Penn Cove Water Festival to honor artist Roger Purdue, offer plenty of food and fun

The Penn Cove Water Festival will once again honor the region’s Native American heritage with canoe races, performances and education. The festival allows Northwest tribes to share their heritage through tribal dancing, singing, storytelling, native artists’ booths and demonstrations.

Canoe paddlers race at a previous Penn Cove Water Festival.

The Penn Cove Water Festival will once again honor the region’s Native American heritage with canoe races, performances and education.

The festival allows Northwest tribes to share their heritage through tribal dancing, singing, storytelling, native artists’ booths and demonstrations.

The event also includes food such as fry bread and salmon cooked over an alder wood fire.

The annual festival kicks off 8 p.m. Friday, May 9, with Native American storyteller Lou Labombard sharing oral traditions around a bonfire at the Pacific Rim Institute.

Saturday will feature traditional canoe races throughout the day.

The races run between the Coupeville boat launch and Coupeville wharf and can be seen from the wharf and along viewpoints on Front Street.

This year’s festival will be dedicated to the late artist Roger Purdue, said festival president Vicky Reyes.

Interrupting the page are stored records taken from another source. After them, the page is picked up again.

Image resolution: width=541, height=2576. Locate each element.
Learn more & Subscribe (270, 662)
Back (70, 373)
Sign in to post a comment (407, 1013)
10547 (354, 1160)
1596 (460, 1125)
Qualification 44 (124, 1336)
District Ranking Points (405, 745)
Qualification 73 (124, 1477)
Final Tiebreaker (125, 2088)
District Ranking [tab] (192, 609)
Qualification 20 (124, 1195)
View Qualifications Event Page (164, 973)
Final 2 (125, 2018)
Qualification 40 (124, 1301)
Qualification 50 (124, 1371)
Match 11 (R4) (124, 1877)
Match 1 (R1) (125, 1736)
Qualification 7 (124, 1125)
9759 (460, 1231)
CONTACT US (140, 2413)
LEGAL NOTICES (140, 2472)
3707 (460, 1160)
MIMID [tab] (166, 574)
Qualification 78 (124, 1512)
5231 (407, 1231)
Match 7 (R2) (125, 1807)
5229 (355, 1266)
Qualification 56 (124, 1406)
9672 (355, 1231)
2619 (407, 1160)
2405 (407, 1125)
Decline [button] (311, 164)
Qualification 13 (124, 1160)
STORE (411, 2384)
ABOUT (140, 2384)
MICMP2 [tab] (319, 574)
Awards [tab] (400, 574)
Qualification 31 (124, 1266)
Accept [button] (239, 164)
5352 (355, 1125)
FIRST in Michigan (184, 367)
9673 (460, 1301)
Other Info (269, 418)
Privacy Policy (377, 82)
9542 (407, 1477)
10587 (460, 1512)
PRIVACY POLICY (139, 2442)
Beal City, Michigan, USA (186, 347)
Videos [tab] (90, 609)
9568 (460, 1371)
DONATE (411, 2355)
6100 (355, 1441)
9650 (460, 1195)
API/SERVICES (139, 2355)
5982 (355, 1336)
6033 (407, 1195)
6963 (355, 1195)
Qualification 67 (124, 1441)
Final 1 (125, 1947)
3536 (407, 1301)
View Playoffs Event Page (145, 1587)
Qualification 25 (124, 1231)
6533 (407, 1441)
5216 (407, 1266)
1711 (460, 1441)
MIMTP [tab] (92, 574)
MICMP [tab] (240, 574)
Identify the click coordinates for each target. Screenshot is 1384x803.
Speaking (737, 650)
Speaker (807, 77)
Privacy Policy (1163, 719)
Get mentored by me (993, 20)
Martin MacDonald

Purdue’s art designs have been featured for decades as festival logos.

Prior to Purdue’s passing this year, he gifted many more pieces for future festivals.

Reyes said his artwork will be displayed at the Coupeville Library.

It will also be for sale at the Native Spirit Art Show and Island County Historical Museum.

A ceremony to honor  Purdue will be held before the Tsimshian dancers take the stage.

Penn Cove Shellfish is being honored this year for years of support and sponsorship, Reyes said. Gifts will be presented to Ian and Rawle Jefferds at 11 a.m. Saturday during the opening ceremony on Front Street.

There will be vendor booths along Front Street selling various items. Vistors can feast on salmon tacos with fry bread or a Central Whidbey Lions hot dog near the main stage.

Coupe’s Last Stand will be selling hot dogs down by the boat launch as well this year.

Adam Lorio, education program manager for the Samish Indian Nation, will be featured as he leads activities for children on the wharf.

A juried art show featuring some of the Northwest’s Native American and Native American-theme artists will be held at the Coupeville Recreation Hall on May 10 and 11.

Demonstrations by many of the artists will take place during show hours.

In cooperation with the Pacific Rim Institute, there will be a 2 p.m. shuttle run between the festival and institute to provide attendees the opportunity of experiencing one of the annual prairie tours held on Saturday.